(Bloomberg) -- Former HSBC Holdings Plc currency boss Mark Johnson, the first person convicted in a global crackdown on foreign-exchange rigging, was freed from U.S. custody and allowed to return home to the U.K. as he pursues an appeal.
Johnson, 52, was freed after posting $600,000 cash having served two months in a federal prison in Devens, Massachusetts. At his sentencing in April, the federal judge ordered the banker immediately imprisoned, saying he posed a flight risk.
A federal jury found Johnson, the bank’s former global head of foreign exchange, guilty last year of nine counts of wire fraud and conspiracy for front-running a $3.5 billion client order in December 2011. His lawyers are appealing the verdict, arguing that he didn’t know he was breaking American law.
The case was considered a victory for U.S. prosecutors after a global currency-rigging scandal resulted in the world’s largest banks paying more than $10 billion in penalties. In January, HSBC paid $100 million to resolve a U.S. Justice Department probe into the rigging of currency rates tied to the case.
Three former employees of JPMorgan Chase & Co., Barclays Plc, and Citigroup Inc. are awaiting trial on separate charges after being accused of using an online chat room they dubbed "the Cartel" to share information and fix currencies. They are scheduled to appear in federal court in Manhattan on Tuesday.
A federal appeals court in Manhattan granted Johnson a reprieve on June 19, saying he could be freed while he challenges his conviction. The panel left it up to U.S. District Judge Nicholas Garaufis in Brooklyn, New York to decide the terms of his release.
In seeking his return to the U.K., Johnson’s legal team also argued their client has medical issues, including an irregular heart beat and sports-related injuries to his left leg which made it necessary for him to return to the U.K. immediately where the country’s health service would cover treatment.
Garaufis seemed irked Monday that Johnson’s lawyers raised their client’s health problems before the appeals court but hadn’t asked him to adjourn the banker’s sentencing to allow him to see doctors at home in the U.K. before being sent to prison. He also noted that Johnson tore his ACL and injured a ligament playing rugby just days before his sentencing.
Frank Wohl, Johnson’s lawyer, said that, at the time, his client was "medically allowed" to play rugby.

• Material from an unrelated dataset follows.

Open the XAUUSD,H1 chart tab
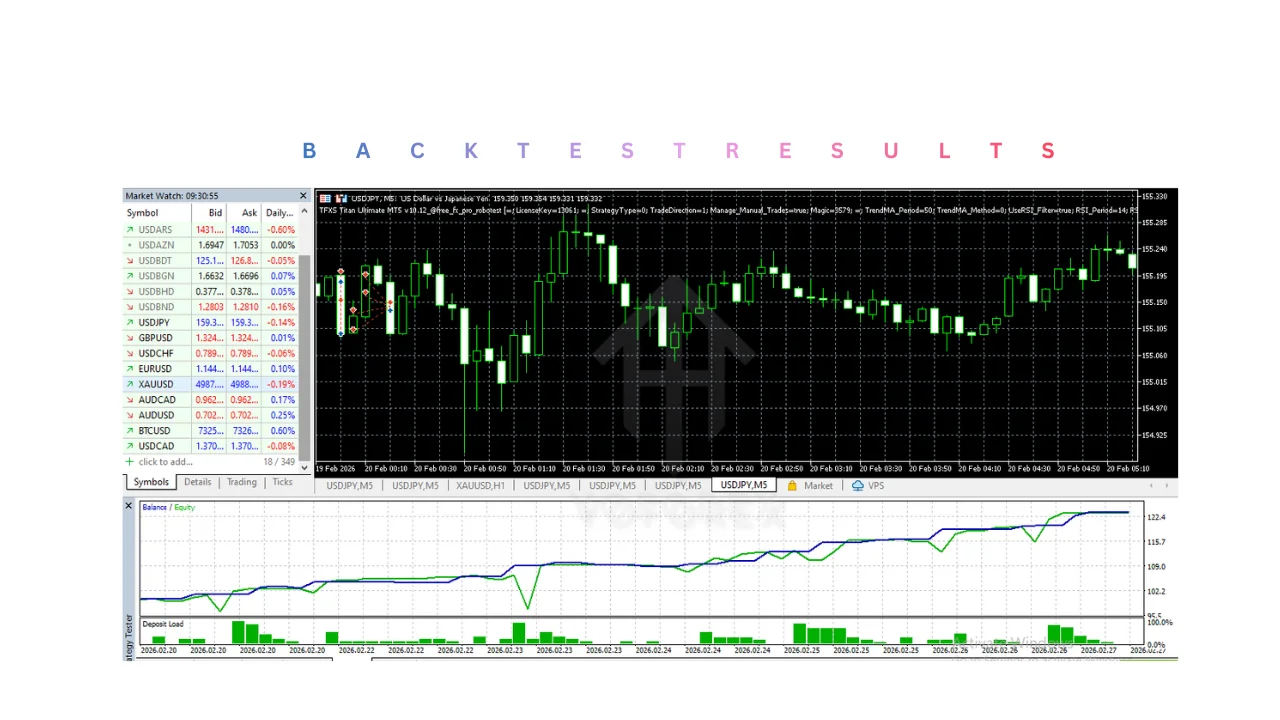coord(481,486)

HSBC was hired by Cairn Energy Plc to convert the proceeds of the sale of a subsidiary from dollars into pounds. Johnson and his colleagues promised to "drip feed" the transaction to avoid an unexpected rise in the currency rate. Cairn was defrauded because it paid a higher price for the U.K. currency after Johnson and his traders "ramped" up the pound, according to a government expert’s testimony.